• WHAT YOU SHOULD DO:
Output the records that follow, with every character intact.

• DATA SUPPLIED:
--- START ---

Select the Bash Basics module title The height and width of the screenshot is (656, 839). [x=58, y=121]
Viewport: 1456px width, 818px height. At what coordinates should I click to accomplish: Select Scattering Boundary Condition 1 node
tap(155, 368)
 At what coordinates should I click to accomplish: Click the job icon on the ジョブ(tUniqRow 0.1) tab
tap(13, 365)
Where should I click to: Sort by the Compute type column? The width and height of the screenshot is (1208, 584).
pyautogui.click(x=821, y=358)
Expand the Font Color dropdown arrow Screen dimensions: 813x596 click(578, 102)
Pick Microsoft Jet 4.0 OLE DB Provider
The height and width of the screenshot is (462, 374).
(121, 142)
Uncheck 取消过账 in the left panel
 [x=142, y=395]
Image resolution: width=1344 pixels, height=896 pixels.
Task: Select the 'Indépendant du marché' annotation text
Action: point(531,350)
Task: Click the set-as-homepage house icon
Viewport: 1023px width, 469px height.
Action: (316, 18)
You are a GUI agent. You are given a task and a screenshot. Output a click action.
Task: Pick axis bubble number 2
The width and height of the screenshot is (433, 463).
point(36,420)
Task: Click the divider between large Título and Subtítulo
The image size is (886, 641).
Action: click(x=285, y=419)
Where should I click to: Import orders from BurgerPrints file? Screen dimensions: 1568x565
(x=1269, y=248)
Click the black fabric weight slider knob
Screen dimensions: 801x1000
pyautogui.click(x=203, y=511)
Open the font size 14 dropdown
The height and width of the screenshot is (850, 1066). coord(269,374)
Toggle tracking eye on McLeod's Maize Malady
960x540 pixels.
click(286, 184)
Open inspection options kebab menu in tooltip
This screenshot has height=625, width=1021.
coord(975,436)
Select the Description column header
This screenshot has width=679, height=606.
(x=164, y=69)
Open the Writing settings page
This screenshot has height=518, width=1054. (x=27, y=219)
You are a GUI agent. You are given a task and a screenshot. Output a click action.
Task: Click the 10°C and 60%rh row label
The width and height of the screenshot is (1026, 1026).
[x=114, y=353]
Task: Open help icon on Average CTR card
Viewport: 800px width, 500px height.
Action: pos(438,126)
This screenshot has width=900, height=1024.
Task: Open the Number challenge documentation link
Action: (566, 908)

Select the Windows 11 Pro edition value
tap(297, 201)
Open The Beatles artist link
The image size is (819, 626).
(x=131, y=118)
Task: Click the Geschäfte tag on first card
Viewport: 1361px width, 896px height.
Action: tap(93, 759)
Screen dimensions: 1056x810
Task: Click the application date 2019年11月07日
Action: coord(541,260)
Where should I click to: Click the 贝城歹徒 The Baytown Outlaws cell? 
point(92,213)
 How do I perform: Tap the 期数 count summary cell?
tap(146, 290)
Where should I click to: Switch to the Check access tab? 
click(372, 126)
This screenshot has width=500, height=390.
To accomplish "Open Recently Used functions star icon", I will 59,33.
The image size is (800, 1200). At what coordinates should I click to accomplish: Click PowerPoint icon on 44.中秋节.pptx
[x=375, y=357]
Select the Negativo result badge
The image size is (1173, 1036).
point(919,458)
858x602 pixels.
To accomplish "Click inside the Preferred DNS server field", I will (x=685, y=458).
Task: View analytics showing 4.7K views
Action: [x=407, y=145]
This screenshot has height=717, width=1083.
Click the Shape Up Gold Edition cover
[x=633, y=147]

--- END ---

• WRITTEN RESPONSE:
Select the Bash Basics module title The height and width of the screenshot is (656, 839). [x=58, y=121]
Viewport: 1456px width, 818px height. At what coordinates should I click to accomplish: Select Scattering Boundary Condition 1 node
tap(155, 368)
 At what coordinates should I click to accomplish: Click the job icon on the ジョブ(tUniqRow 0.1) tab
tap(13, 365)
Where should I click to: Sort by the Compute type column? The width and height of the screenshot is (1208, 584).
pyautogui.click(x=821, y=358)
Expand the Font Color dropdown arrow Screen dimensions: 813x596 click(578, 102)
Pick Microsoft Jet 4.0 OLE DB Provider
The height and width of the screenshot is (462, 374).
(121, 142)
Uncheck 取消过账 in the left panel
 [x=142, y=395]
Image resolution: width=1344 pixels, height=896 pixels.
Task: Select the 'Indépendant du marché' annotation text
Action: point(531,350)
Task: Click the set-as-homepage house icon
Viewport: 1023px width, 469px height.
Action: (316, 18)
You are a GUI agent. You are given a task and a screenshot. Output a click action.
Task: Pick axis bubble number 2
The width and height of the screenshot is (433, 463).
point(36,420)
Task: Click the divider between large Título and Subtítulo
The image size is (886, 641).
Action: click(x=285, y=419)
Where should I click to: Import orders from BurgerPrints file? Screen dimensions: 1568x565
(x=1269, y=248)
Click the black fabric weight slider knob
Screen dimensions: 801x1000
pyautogui.click(x=203, y=511)
Open the font size 14 dropdown
The height and width of the screenshot is (850, 1066). coord(269,374)
Toggle tracking eye on McLeod's Maize Malady
960x540 pixels.
click(286, 184)
Open inspection options kebab menu in tooltip
This screenshot has height=625, width=1021.
coord(975,436)
Select the Description column header
This screenshot has width=679, height=606.
(x=164, y=69)
Open the Writing settings page
This screenshot has height=518, width=1054. (x=27, y=219)
You are a GUI agent. You are given a task and a screenshot. Output a click action.
Task: Click the 10°C and 60%rh row label
The width and height of the screenshot is (1026, 1026).
[x=114, y=353]
Task: Open help icon on Average CTR card
Viewport: 800px width, 500px height.
Action: pos(438,126)
This screenshot has width=900, height=1024.
Task: Open the Number challenge documentation link
Action: (566, 908)

Select the Windows 11 Pro edition value
tap(297, 201)
Open The Beatles artist link
The image size is (819, 626).
(x=131, y=118)
Task: Click the Geschäfte tag on first card
Viewport: 1361px width, 896px height.
Action: tap(93, 759)
Screen dimensions: 1056x810
Task: Click the application date 2019年11月07日
Action: coord(541,260)
Where should I click to: Click the 贝城歹徒 The Baytown Outlaws cell? 
point(92,213)
 How do I perform: Tap the 期数 count summary cell?
tap(146, 290)
Where should I click to: Switch to the Check access tab? 
click(372, 126)
This screenshot has width=500, height=390.
To accomplish "Open Recently Used functions star icon", I will 59,33.
The image size is (800, 1200). At what coordinates should I click to accomplish: Click PowerPoint icon on 44.中秋节.pptx
[x=375, y=357]
Select the Negativo result badge
The image size is (1173, 1036).
point(919,458)
858x602 pixels.
To accomplish "Click inside the Preferred DNS server field", I will (x=685, y=458).
Task: View analytics showing 4.7K views
Action: [x=407, y=145]
This screenshot has height=717, width=1083.
Click the Shape Up Gold Edition cover
[x=633, y=147]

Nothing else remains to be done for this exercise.